6 Mistakes to Avoid When Selling

It’s a great time to sell your home, and because it’s such a strong seller’s market, it might be tempting to cut some corners thinking it won’t matter. After all, it’s definitely going to sell anyway, right?  But, even in a seller’s market it’s crucial to avoid these errors if you want to sell your home quickly and for top dollar.  Here are six mistakes you’ll want to avoid when selling your home:

  1. Overpricing your home “just to see” if anyone will bite.  Your Realtor should be able to provide you with a comparative market analysis (CMA) that will compare your home with similar homes that have recently sold in your area.  This will help you determine the best list price for your home.  It’s important to price your home at, or (and we know this can be a tough one) even slightly below market value.  This will generate the most offers and give you the best chance at being able to choose the offer with the highest price and terms that work for you. Overpricing your home will result in fewer showings and fewer offers, if any.  This will ultimately mean more time on the market, allowing your listing to become stale by the time you reduce the price to market value. A stale listing is less likely to generate offers that are as high as they would have been had the home been priced correctly from the start.
  2. Taking low offers personally.  While we’re seeing fewer low offers in the current market, they can and do happen.  It’s important to not be offended by or feel that these offers reflect on you or the quality of your home.  Remember, in the end, while it can be somewhat emotional, selling a home is business, and allow your agent to help you navigate how to respond to a low offer.
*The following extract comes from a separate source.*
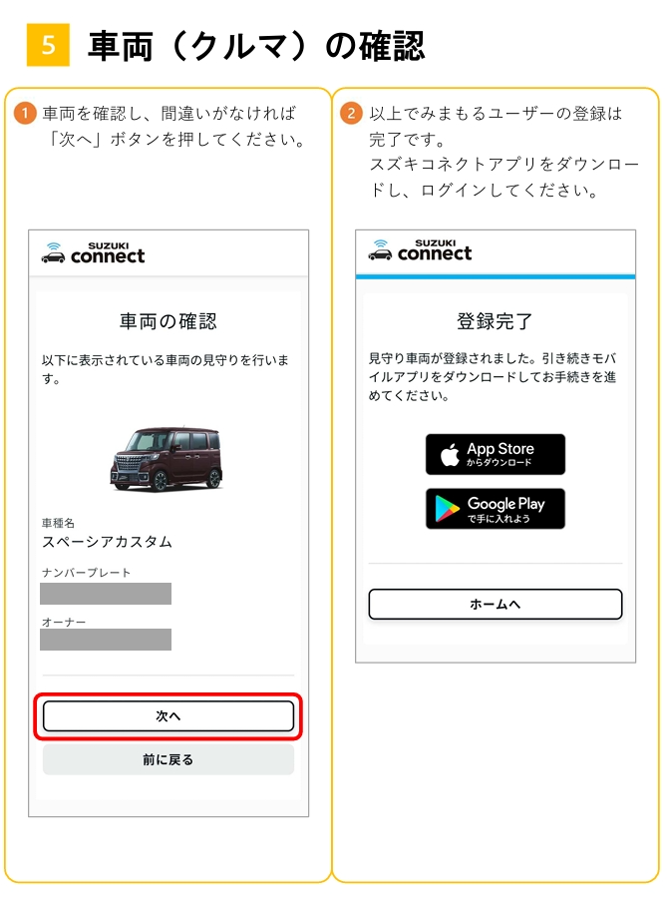Click the 前に戻る button

168,759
  3. Being unwilling to depersonalize or remove clutter.  Even in a seller’s market, staging your home property is crucial for receiving the best offers.  A quick study of homes that received large numbers of offers or went significantly over asking price will reveal that the majority of those homes had been decluttered, depersonalized, and many times staged.  A decluttered and depersonalized home allows buyers to visualize it as their own, which makes them more excited to write a good offer.
  4. Underestimating the importance of listing photos.  In this market, a home will sell no matter what, so why bother with professional photos, right?  We don’t believe that’s the case!  In this day and age, most buyers start their home search online, and the first impression they’re going to have of your home is the listing photos.  Dark, out of focus photos, bad angles, or one of our personal favorites, photos where you can see the photographer in the bathroom mirror, aren’t going to appeal to buyers.  According to Barbara Corcoran, “Buyers decide in the first eight seconds of seeing a home if they’re interested in buying it.”  That means you have eight seconds to grab a buyer’s attention and make them excited to tour your home.  One way you can do this is to have your home professionally photographed by a top of the line real estate photographer.
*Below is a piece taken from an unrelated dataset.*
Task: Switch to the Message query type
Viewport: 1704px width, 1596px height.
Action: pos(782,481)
  5. Concealing major home issues from your agent.  It’s necessary and important to disclose known issues with your home, not only from a legal standpoint, but also because your agent can be a helpful resource.  He or she may be able to direct you to the proper professionals to possibly remedy the issues if that would be the best direction to go.  Also, it is much harder for a buyer to ask for repairs or a seller concession after a home inspection when it’s disclosed up-front.
  6. Leaving your pets out or hanging around during showings.  This can become a problem for a number of reasons.  First, many buyers have allergies to pets, and having an allergic reaction while touring your home isn’t likely to have them leaving feeling excited about offering on your home.  Second, even if your dog or cat is the friendliest there is, you may have a buyer tour your home that’s sadly had a bad experience with a pet and now has a fear of them.  The last thing you want a buyer to feel while touring your home is fear.  And not only is it best for you and buyers, but likely removing your pets from the home will be the best option for them too, as having strangers in and out of the home for showings may cause them anxiety as well.  It’s important to make arrangements for them to be out of the house for any showings that occur, for everyone’s sake.

By avoiding these six mistakes, you’ll put yourself in a great position to have buyers falling in love with, and ready to write their best offers on your home!